A little extra context to the code:
weights = [T.dmatrix('w'+str(x)) for x in range(0, len(self.weights))]
biases = [T.dmatrix('b'+str(x)) for x in range(0, len(self.biases))]
nabla_b = []
nabla_w = []
# feedforward
x = T.dmatrix('x')
y = T.dmatrix('y')
activations = []
inputs = []
activations.append(x)
for i in xrange(0, self.num_layers-1):
inputt = T.dot(weights[i], activations[i])+biases[i]
activation = 1 / (1 + T.exp(-inputt))
activations.append(activation)
inputs.append(inputt)
delta = activations[-1]-y
nabla_b.append(delta)
nabla_w.append(T.dot(delta, T.transpose(inputs[-2])))
for l in xrange(2, self.num_layers):
z = inputs[-l]
spv = (1 / (1 + T.exp(-z))*(1 - (1 / (1 + T.exp(-z)))))
delta = T.dot(T.transpose(weights[-l+1]), delta) * spv
nabla_b.append(delta)
nabla_w.append(T.dot(delta, T.transpose(activations[-l-1])))
T.set_subtensor(nabla_w[-l], T.dot(delta, T.transpose(inputs[-l-1])))
func_inputs = list(weights)
func_inputs.extend(biases)
func_inputs.append(x)
func_inputs.append(y)
backpropagate = function(func_inputs, [nabla_w, nabla_b])
This is not supported by Theano. When you call theano.function(inputs, outputs)
, outputs can be only 2 things:
1) a Theano variable 2) a list of Theano variables
(2) does not allow you to have a list in the top level list, so you should flatten the lists in the outputs. This will return more then 2 outputs.

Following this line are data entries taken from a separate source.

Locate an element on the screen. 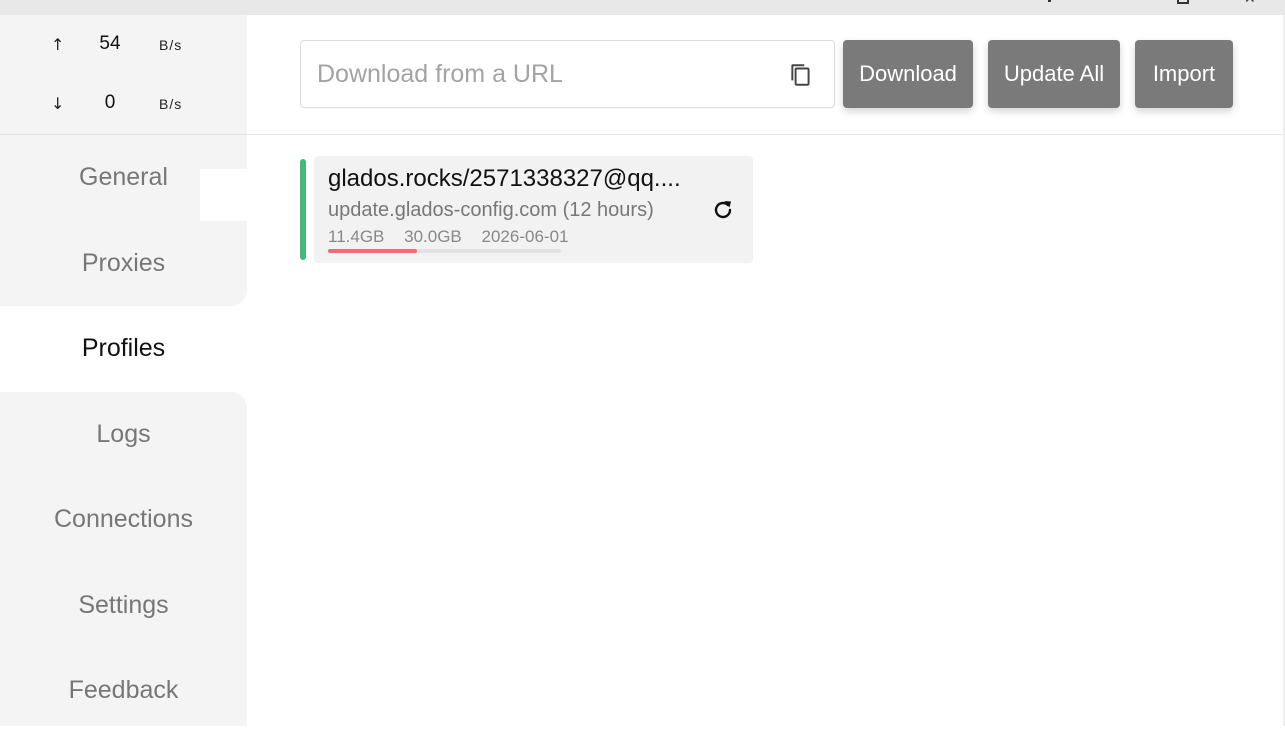 The image size is (1285, 734). download-speed-row: ↓ 0 B/s is located at coordinates (124, 104).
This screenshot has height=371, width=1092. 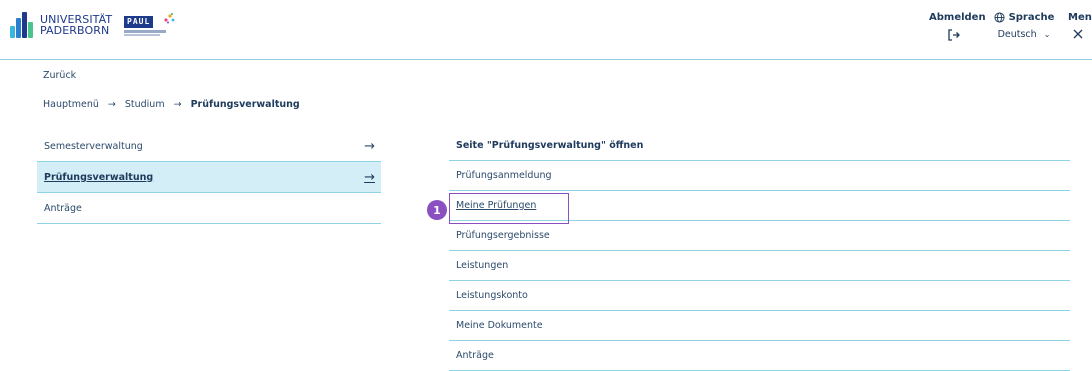 What do you see at coordinates (245, 104) in the screenshot?
I see `breadcrumb-item-current: Prüfungsverwaltung` at bounding box center [245, 104].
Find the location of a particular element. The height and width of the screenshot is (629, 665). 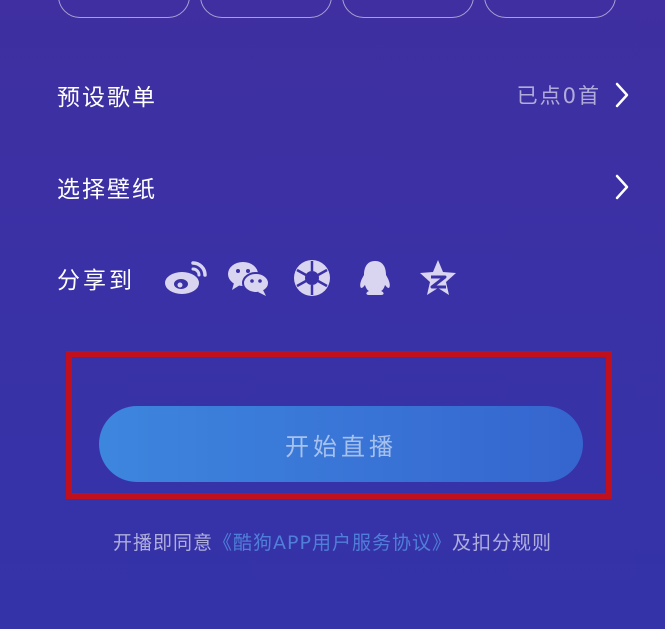

wallpaper-row: 选择壁纸 is located at coordinates (343, 187).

A compossible solution to your problem is to have the inner list copied into 1 variable.
tensor_nabla_w = theano.tensor.stack(*nabla_w).
This asks that all elements in nabla_w is are the same shape. This will add an extra copy in the computation graph (so it could be a little slower).
Update 1: fix call to stack()
Update 2:
As of now, we have the added constraint that all the elements will have different shapes, so stack can not be used. If they all have the same number of dimensions and dtype, you can use typed_list, otherwise you will need to modify Theano yourself or flatten the output's lists.